Exercise brief: Leaving out the pictures, output each record exactly as it stands.

Data records:

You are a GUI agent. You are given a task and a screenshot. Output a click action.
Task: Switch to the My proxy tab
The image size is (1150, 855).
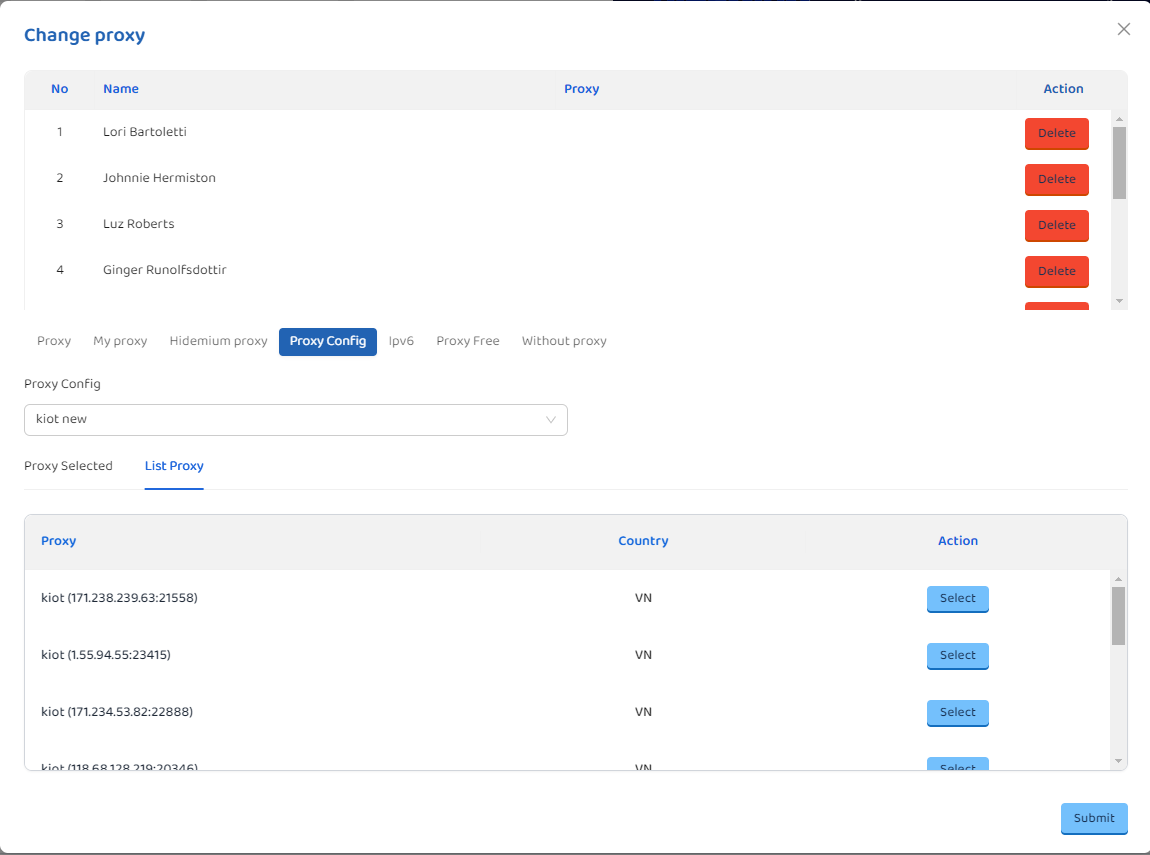tap(120, 341)
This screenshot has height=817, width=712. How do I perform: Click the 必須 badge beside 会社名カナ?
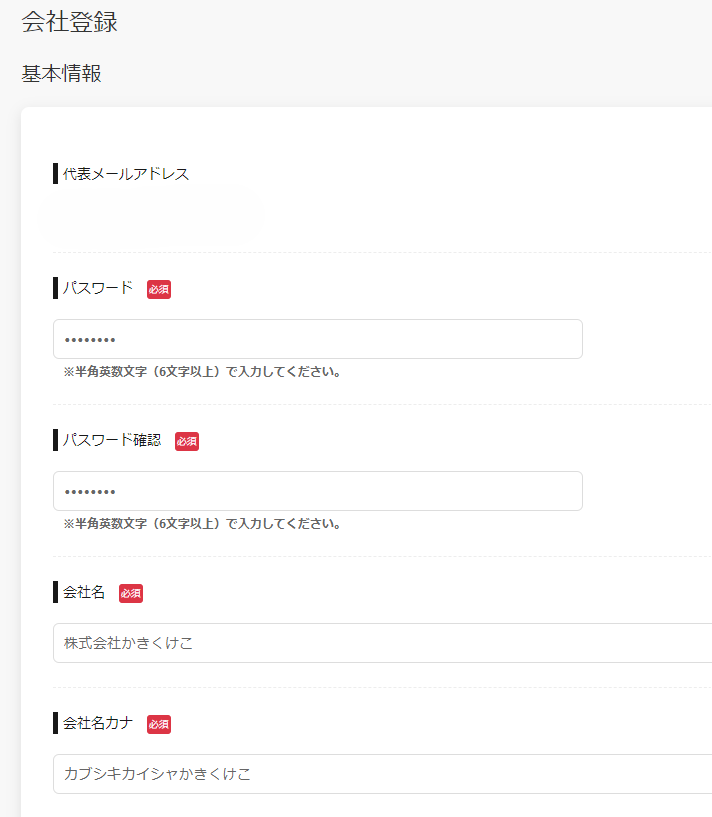click(159, 724)

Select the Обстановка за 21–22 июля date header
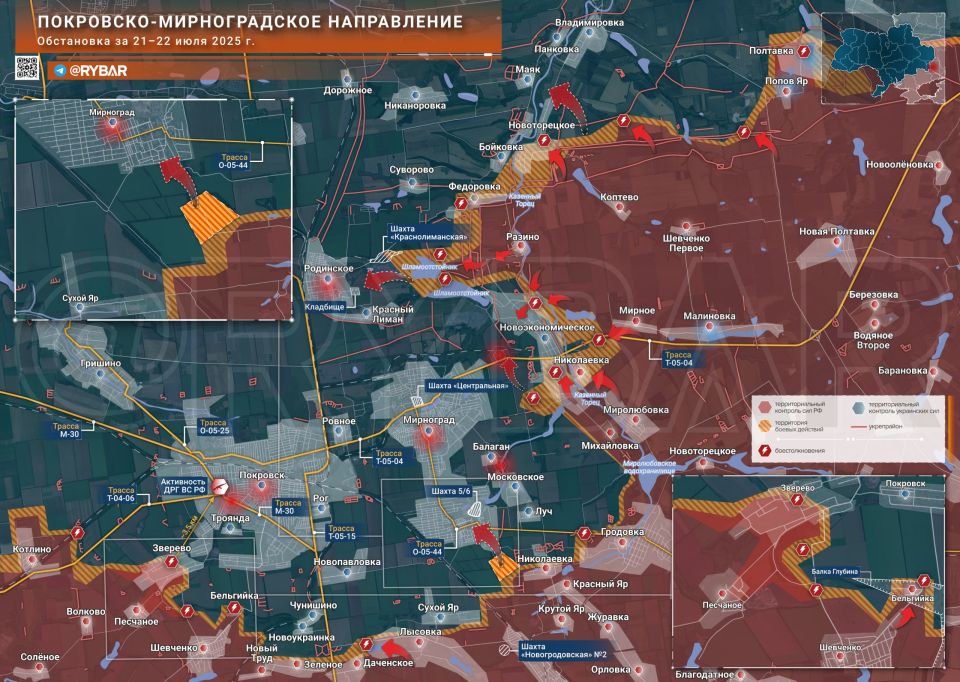click(x=146, y=42)
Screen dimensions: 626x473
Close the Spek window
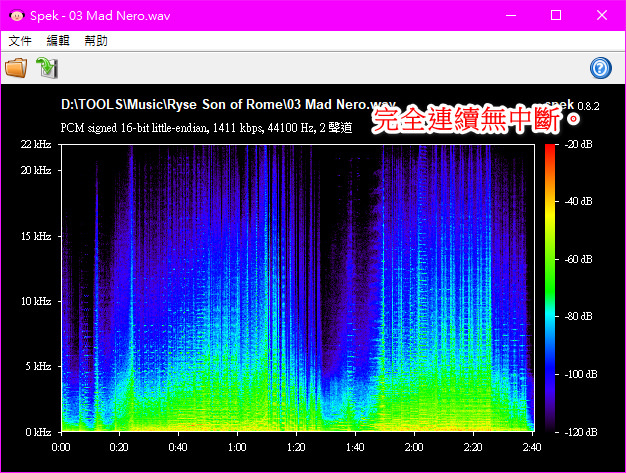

Answer to this exercise:
You are a GUI agent. You are given a task and a screenshot. Output a click action.
Task: Switch to the My proxy tab
The image size is (1150, 855).
tap(120, 341)
This screenshot has height=817, width=712. How do I perform: Click the 必須 badge beside 会社名カナ?
click(159, 724)

Select the Обстановка за 21–22 июля date header
click(x=146, y=42)
Screen dimensions: 626x473
Close the Spek window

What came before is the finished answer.